**Entries shown**
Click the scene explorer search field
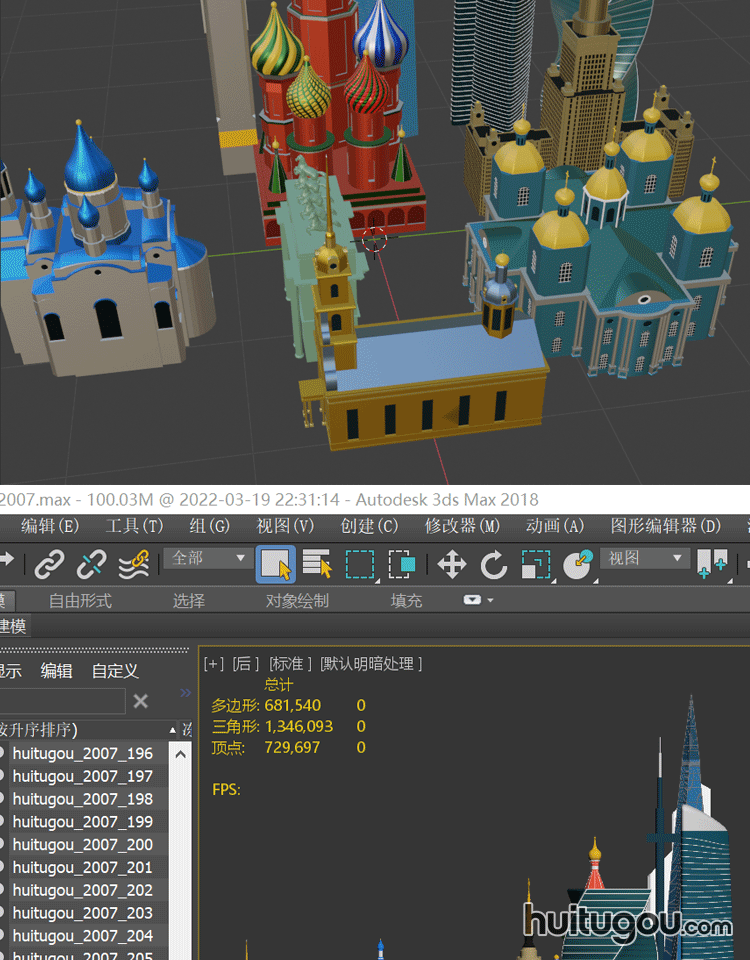 coord(60,701)
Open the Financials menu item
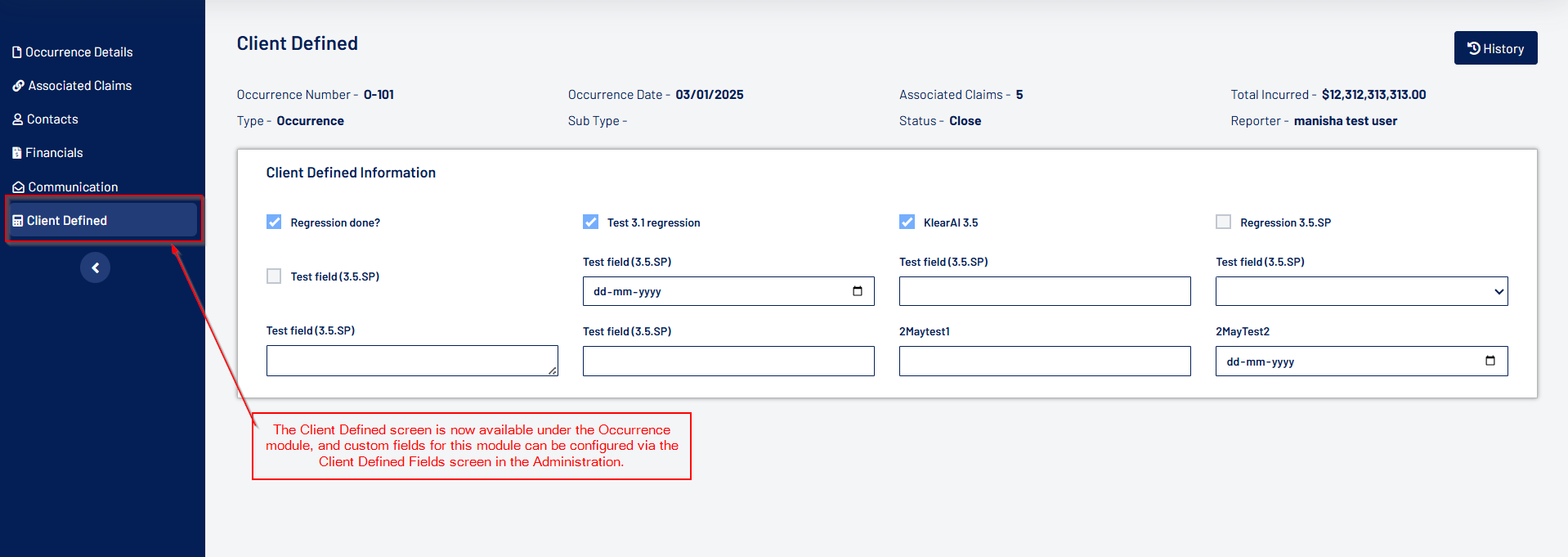Viewport: 1568px width, 557px height. 54,153
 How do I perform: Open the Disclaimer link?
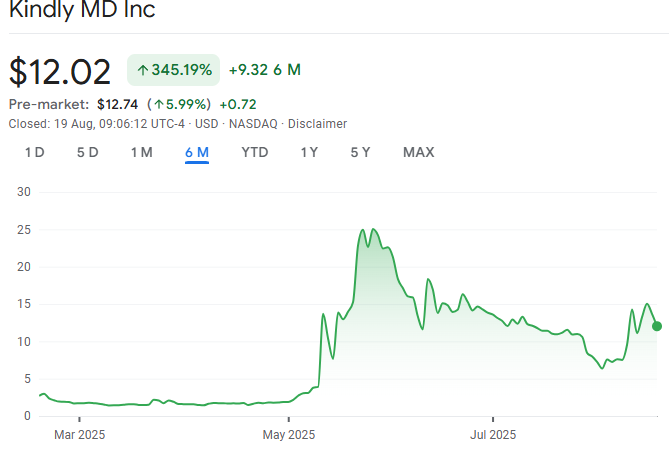pos(317,124)
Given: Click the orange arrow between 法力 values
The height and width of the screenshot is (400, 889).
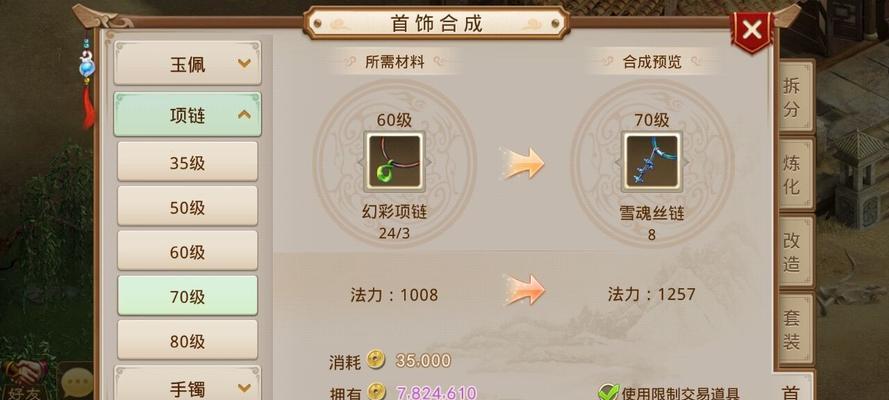Looking at the screenshot, I should pyautogui.click(x=525, y=290).

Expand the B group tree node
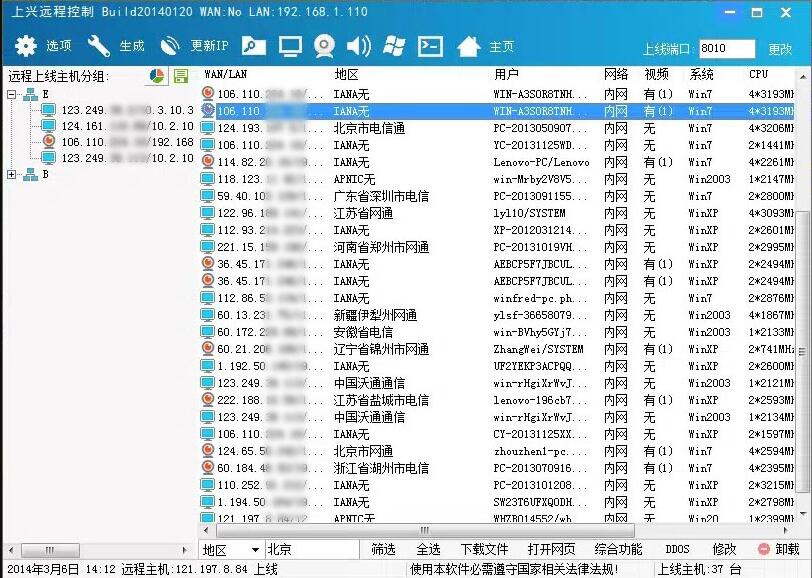tap(12, 174)
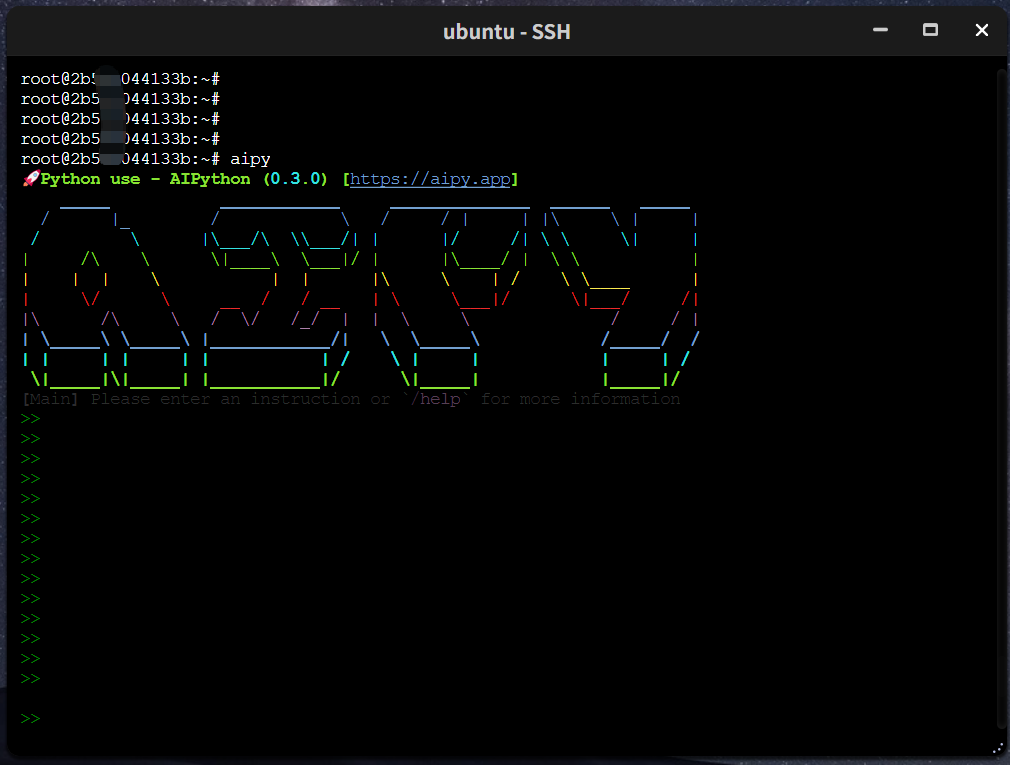Click the version number (0.3.0)
Image resolution: width=1010 pixels, height=765 pixels.
295,179
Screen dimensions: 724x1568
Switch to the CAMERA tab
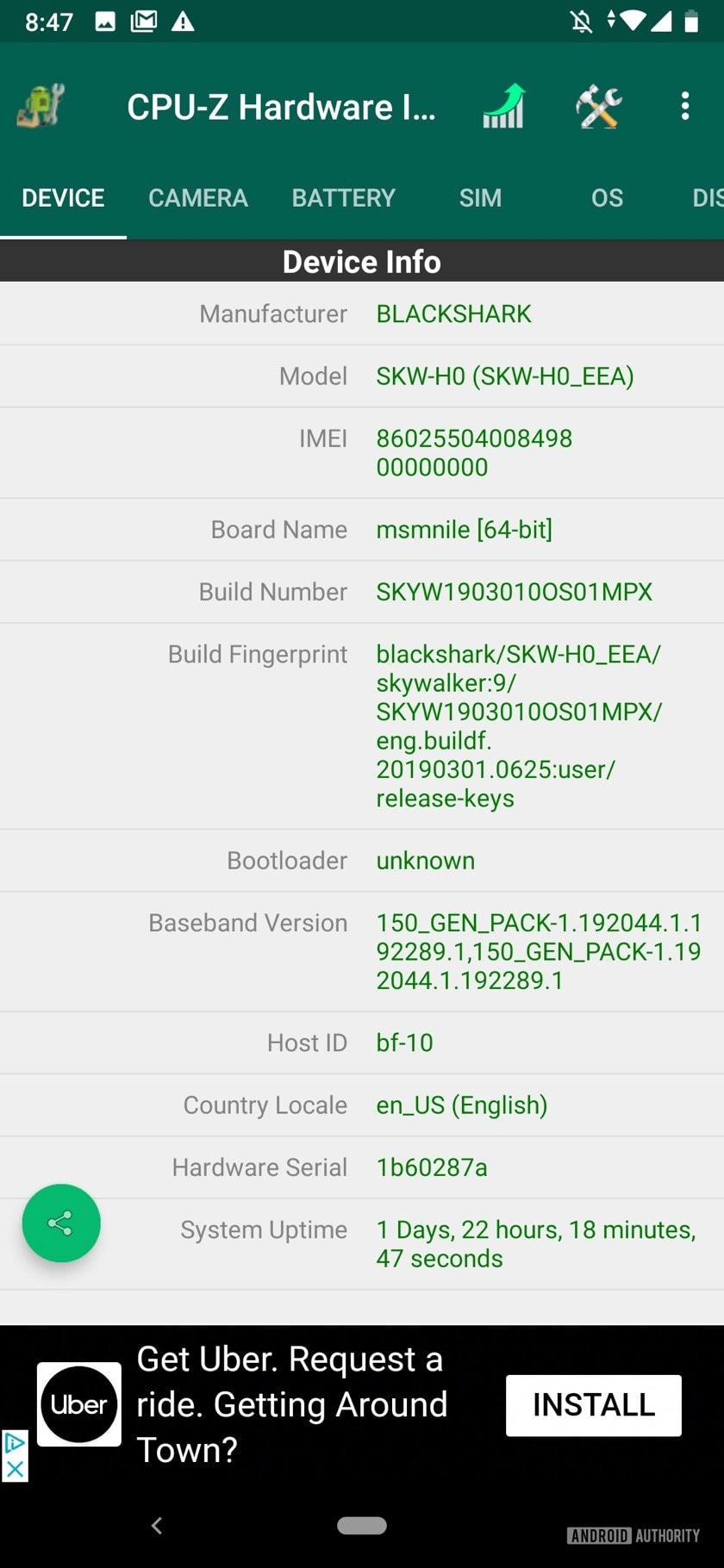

**What is needed**
Set down the complete material exactly, but do not include the images.

**Answer below**
Click the scene explorer search field
 coord(60,701)
Open the Financials menu item
Viewport: 1568px width, 557px height. 54,153
 How do I perform: Open the Disclaimer link?
pos(317,124)
Given: Click the orange arrow between 法力 values
The height and width of the screenshot is (400, 889).
Looking at the screenshot, I should pyautogui.click(x=525, y=290).

Expand the B group tree node
tap(12, 174)
Click the version number (0.3.0)
Image resolution: width=1010 pixels, height=765 pixels.
295,179
Screen dimensions: 724x1568
Switch to the CAMERA tab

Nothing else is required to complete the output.